Excerpt from a dataset:
+-------+

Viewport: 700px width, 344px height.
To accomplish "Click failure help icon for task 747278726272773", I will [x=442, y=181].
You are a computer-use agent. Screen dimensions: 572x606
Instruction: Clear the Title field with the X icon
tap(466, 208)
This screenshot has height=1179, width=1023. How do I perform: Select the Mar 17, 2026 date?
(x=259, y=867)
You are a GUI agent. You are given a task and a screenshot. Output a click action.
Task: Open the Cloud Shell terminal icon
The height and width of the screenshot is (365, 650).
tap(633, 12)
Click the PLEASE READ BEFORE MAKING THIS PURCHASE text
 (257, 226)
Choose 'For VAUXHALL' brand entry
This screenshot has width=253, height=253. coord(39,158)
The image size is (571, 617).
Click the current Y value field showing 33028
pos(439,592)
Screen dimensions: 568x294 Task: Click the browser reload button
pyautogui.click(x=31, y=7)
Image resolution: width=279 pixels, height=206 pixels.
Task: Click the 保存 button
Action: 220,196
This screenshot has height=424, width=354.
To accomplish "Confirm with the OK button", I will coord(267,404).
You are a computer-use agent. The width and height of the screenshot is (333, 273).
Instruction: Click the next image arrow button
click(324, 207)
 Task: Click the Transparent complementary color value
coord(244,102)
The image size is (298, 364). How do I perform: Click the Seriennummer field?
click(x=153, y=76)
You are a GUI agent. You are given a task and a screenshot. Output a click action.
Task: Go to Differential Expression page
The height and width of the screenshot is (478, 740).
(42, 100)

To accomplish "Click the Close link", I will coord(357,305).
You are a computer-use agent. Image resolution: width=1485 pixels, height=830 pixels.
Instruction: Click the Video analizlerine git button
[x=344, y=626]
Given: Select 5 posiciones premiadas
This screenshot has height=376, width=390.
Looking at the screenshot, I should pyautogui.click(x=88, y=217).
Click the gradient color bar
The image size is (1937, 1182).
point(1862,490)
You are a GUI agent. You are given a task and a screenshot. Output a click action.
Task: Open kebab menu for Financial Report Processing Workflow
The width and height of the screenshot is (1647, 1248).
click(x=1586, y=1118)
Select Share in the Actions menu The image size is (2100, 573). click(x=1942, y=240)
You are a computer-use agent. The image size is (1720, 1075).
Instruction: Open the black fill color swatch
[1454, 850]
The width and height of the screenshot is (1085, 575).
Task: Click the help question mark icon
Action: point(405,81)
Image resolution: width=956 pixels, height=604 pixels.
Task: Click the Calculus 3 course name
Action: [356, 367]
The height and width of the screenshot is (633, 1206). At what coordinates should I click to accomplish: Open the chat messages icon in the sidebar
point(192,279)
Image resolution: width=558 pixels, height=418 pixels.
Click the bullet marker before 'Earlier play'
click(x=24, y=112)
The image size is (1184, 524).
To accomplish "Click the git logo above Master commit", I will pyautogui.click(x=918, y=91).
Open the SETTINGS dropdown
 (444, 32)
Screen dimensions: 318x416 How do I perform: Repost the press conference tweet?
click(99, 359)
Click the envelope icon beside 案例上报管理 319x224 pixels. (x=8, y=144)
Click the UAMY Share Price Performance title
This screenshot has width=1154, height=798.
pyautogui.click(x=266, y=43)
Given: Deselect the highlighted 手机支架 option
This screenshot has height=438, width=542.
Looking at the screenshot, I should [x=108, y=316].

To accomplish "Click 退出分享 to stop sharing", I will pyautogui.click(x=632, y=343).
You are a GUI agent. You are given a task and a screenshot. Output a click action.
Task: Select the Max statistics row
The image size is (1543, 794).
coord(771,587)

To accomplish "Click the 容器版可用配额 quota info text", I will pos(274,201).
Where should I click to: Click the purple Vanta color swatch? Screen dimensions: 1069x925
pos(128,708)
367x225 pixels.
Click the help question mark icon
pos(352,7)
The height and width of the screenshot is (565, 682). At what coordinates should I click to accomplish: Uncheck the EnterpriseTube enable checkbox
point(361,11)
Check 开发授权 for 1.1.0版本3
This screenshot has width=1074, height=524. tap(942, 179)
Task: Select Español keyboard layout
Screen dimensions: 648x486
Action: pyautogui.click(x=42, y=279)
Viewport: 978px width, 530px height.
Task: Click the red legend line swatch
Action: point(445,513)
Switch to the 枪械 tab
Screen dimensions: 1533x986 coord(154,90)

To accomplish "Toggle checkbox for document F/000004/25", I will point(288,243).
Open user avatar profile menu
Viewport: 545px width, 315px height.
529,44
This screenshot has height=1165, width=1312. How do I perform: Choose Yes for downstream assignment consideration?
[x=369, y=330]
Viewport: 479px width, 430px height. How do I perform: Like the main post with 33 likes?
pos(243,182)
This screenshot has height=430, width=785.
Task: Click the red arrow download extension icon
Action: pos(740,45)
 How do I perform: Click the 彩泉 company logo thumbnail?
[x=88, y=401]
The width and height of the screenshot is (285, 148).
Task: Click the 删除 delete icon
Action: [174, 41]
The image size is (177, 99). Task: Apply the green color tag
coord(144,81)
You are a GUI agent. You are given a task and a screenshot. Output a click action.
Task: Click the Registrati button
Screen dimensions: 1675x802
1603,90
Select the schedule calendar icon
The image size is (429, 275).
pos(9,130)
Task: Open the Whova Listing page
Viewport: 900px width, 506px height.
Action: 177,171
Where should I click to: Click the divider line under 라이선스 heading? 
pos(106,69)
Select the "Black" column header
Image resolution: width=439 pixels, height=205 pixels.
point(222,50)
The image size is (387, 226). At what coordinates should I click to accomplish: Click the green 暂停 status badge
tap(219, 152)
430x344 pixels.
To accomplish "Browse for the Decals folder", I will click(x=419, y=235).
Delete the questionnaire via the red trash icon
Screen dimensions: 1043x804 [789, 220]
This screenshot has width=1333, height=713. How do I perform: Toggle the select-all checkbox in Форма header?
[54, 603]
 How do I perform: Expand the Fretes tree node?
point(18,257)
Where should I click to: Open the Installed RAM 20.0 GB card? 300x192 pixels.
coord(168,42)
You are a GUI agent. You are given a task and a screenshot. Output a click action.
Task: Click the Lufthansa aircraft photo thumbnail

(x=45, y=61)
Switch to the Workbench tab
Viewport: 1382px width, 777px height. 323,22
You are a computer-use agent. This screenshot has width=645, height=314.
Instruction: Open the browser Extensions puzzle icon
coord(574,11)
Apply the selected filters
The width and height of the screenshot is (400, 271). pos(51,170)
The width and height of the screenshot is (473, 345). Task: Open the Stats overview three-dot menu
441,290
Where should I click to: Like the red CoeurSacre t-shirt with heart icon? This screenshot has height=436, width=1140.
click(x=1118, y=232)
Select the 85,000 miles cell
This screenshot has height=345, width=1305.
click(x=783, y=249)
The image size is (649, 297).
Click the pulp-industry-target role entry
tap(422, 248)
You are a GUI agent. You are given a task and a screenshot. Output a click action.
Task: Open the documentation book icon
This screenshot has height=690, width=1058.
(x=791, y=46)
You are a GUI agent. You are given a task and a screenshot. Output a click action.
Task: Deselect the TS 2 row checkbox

+-------+

* [Exercise]: Copy every item above word for word, keeping each line as it stands.

* [Exercise answer]:
Viewport: 700px width, 344px height.
To accomplish "Click failure help icon for task 747278726272773", I will [x=442, y=181].
You are a computer-use agent. Screen dimensions: 572x606
Instruction: Clear the Title field with the X icon
tap(466, 208)
This screenshot has height=1179, width=1023. How do I perform: Select the Mar 17, 2026 date?
(x=259, y=867)
You are a GUI agent. You are given a task and a screenshot. Output a click action.
Task: Open the Cloud Shell terminal icon
The height and width of the screenshot is (365, 650).
tap(633, 12)
Click the PLEASE READ BEFORE MAKING THIS PURCHASE text
 (257, 226)
Choose 'For VAUXHALL' brand entry
This screenshot has width=253, height=253. coord(39,158)
The image size is (571, 617).
Click the current Y value field showing 33028
pos(439,592)
Screen dimensions: 568x294 Task: Click the browser reload button
pyautogui.click(x=31, y=7)
Image resolution: width=279 pixels, height=206 pixels.
Task: Click the 保存 button
Action: 220,196
This screenshot has height=424, width=354.
To accomplish "Confirm with the OK button", I will coord(267,404).
You are a computer-use agent. The width and height of the screenshot is (333, 273).
Instruction: Click the next image arrow button
click(324, 207)
 Task: Click the Transparent complementary color value
coord(244,102)
The image size is (298, 364). How do I perform: Click the Seriennummer field?
click(x=153, y=76)
You are a GUI agent. You are given a task and a screenshot. Output a click action.
Task: Go to Differential Expression page
The height and width of the screenshot is (478, 740).
(42, 100)

To accomplish "Click the Close link", I will coord(357,305).
You are a computer-use agent. Image resolution: width=1485 pixels, height=830 pixels.
Instruction: Click the Video analizlerine git button
[x=344, y=626]
Given: Select 5 posiciones premiadas
This screenshot has height=376, width=390.
Looking at the screenshot, I should pyautogui.click(x=88, y=217).
Click the gradient color bar
The image size is (1937, 1182).
point(1862,490)
You are a GUI agent. You are given a task and a screenshot. Output a click action.
Task: Open kebab menu for Financial Report Processing Workflow
The width and height of the screenshot is (1647, 1248).
click(x=1586, y=1118)
Select Share in the Actions menu The image size is (2100, 573). click(x=1942, y=240)
You are a computer-use agent. The image size is (1720, 1075).
Instruction: Open the black fill color swatch
[1454, 850]
The width and height of the screenshot is (1085, 575).
Task: Click the help question mark icon
Action: point(405,81)
Image resolution: width=956 pixels, height=604 pixels.
Task: Click the Calculus 3 course name
Action: [356, 367]
The height and width of the screenshot is (633, 1206). At what coordinates should I click to accomplish: Open the chat messages icon in the sidebar
point(192,279)
Image resolution: width=558 pixels, height=418 pixels.
Click the bullet marker before 'Earlier play'
click(x=24, y=112)
The image size is (1184, 524).
To accomplish "Click the git logo above Master commit", I will pyautogui.click(x=918, y=91).
Open the SETTINGS dropdown
 (444, 32)
Screen dimensions: 318x416 How do I perform: Repost the press conference tweet?
click(99, 359)
Click the envelope icon beside 案例上报管理 319x224 pixels. (x=8, y=144)
Click the UAMY Share Price Performance title
This screenshot has width=1154, height=798.
pyautogui.click(x=266, y=43)
Given: Deselect the highlighted 手机支架 option
This screenshot has height=438, width=542.
Looking at the screenshot, I should [x=108, y=316].

To accomplish "Click 退出分享 to stop sharing", I will pyautogui.click(x=632, y=343).
You are a GUI agent. You are given a task and a screenshot. Output a click action.
Task: Select the Max statistics row
The image size is (1543, 794).
coord(771,587)

To accomplish "Click the 容器版可用配额 quota info text", I will pos(274,201).
Where should I click to: Click the purple Vanta color swatch? Screen dimensions: 1069x925
pos(128,708)
367x225 pixels.
Click the help question mark icon
pos(352,7)
The height and width of the screenshot is (565, 682). At what coordinates should I click to accomplish: Uncheck the EnterpriseTube enable checkbox
point(361,11)
Check 开发授权 for 1.1.0版本3
This screenshot has width=1074, height=524. tap(942, 179)
Task: Select Español keyboard layout
Screen dimensions: 648x486
Action: pyautogui.click(x=42, y=279)
Viewport: 978px width, 530px height.
Task: Click the red legend line swatch
Action: point(445,513)
Switch to the 枪械 tab
Screen dimensions: 1533x986 coord(154,90)

To accomplish "Toggle checkbox for document F/000004/25", I will point(288,243).
Open user avatar profile menu
Viewport: 545px width, 315px height.
529,44
This screenshot has height=1165, width=1312. How do I perform: Choose Yes for downstream assignment consideration?
[x=369, y=330]
Viewport: 479px width, 430px height. How do I perform: Like the main post with 33 likes?
pos(243,182)
This screenshot has height=430, width=785.
Task: Click the red arrow download extension icon
Action: pos(740,45)
 How do I perform: Click the 彩泉 company logo thumbnail?
[x=88, y=401]
The width and height of the screenshot is (285, 148).
Task: Click the 删除 delete icon
Action: [174, 41]
The image size is (177, 99). Task: Apply the green color tag
coord(144,81)
You are a GUI agent. You are given a task and a screenshot. Output a click action.
Task: Click the Registrati button
Screen dimensions: 1675x802
1603,90
Select the schedule calendar icon
The image size is (429, 275).
pos(9,130)
Task: Open the Whova Listing page
Viewport: 900px width, 506px height.
Action: 177,171
Where should I click to: Click the divider line under 라이선스 heading? 
pos(106,69)
Select the "Black" column header
Image resolution: width=439 pixels, height=205 pixels.
point(222,50)
The image size is (387, 226). At what coordinates should I click to accomplish: Click the green 暂停 status badge
tap(219, 152)
430x344 pixels.
To accomplish "Browse for the Decals folder", I will click(x=419, y=235).
Delete the questionnaire via the red trash icon
Screen dimensions: 1043x804 [789, 220]
This screenshot has width=1333, height=713. How do I perform: Toggle the select-all checkbox in Форма header?
[54, 603]
 How do I perform: Expand the Fretes tree node?
point(18,257)
Where should I click to: Open the Installed RAM 20.0 GB card? 300x192 pixels.
coord(168,42)
You are a GUI agent. You are given a task and a screenshot. Output a click action.
Task: Click the Lufthansa aircraft photo thumbnail

(x=45, y=61)
Switch to the Workbench tab
Viewport: 1382px width, 777px height. 323,22
You are a computer-use agent. This screenshot has width=645, height=314.
Instruction: Open the browser Extensions puzzle icon
coord(574,11)
Apply the selected filters
The width and height of the screenshot is (400, 271). pos(51,170)
The width and height of the screenshot is (473, 345). Task: Open the Stats overview three-dot menu
441,290
Where should I click to: Like the red CoeurSacre t-shirt with heart icon? This screenshot has height=436, width=1140.
click(x=1118, y=232)
Select the 85,000 miles cell
This screenshot has height=345, width=1305.
click(x=783, y=249)
The image size is (649, 297).
Click the pulp-industry-target role entry
tap(422, 248)
You are a GUI agent. You are given a task and a screenshot. Output a click action.
Task: Open the documentation book icon
This screenshot has height=690, width=1058.
(x=791, y=46)
You are a GUI agent. You are given a task and a screenshot. Output a click action.
Task: Deselect the TS 2 row checkbox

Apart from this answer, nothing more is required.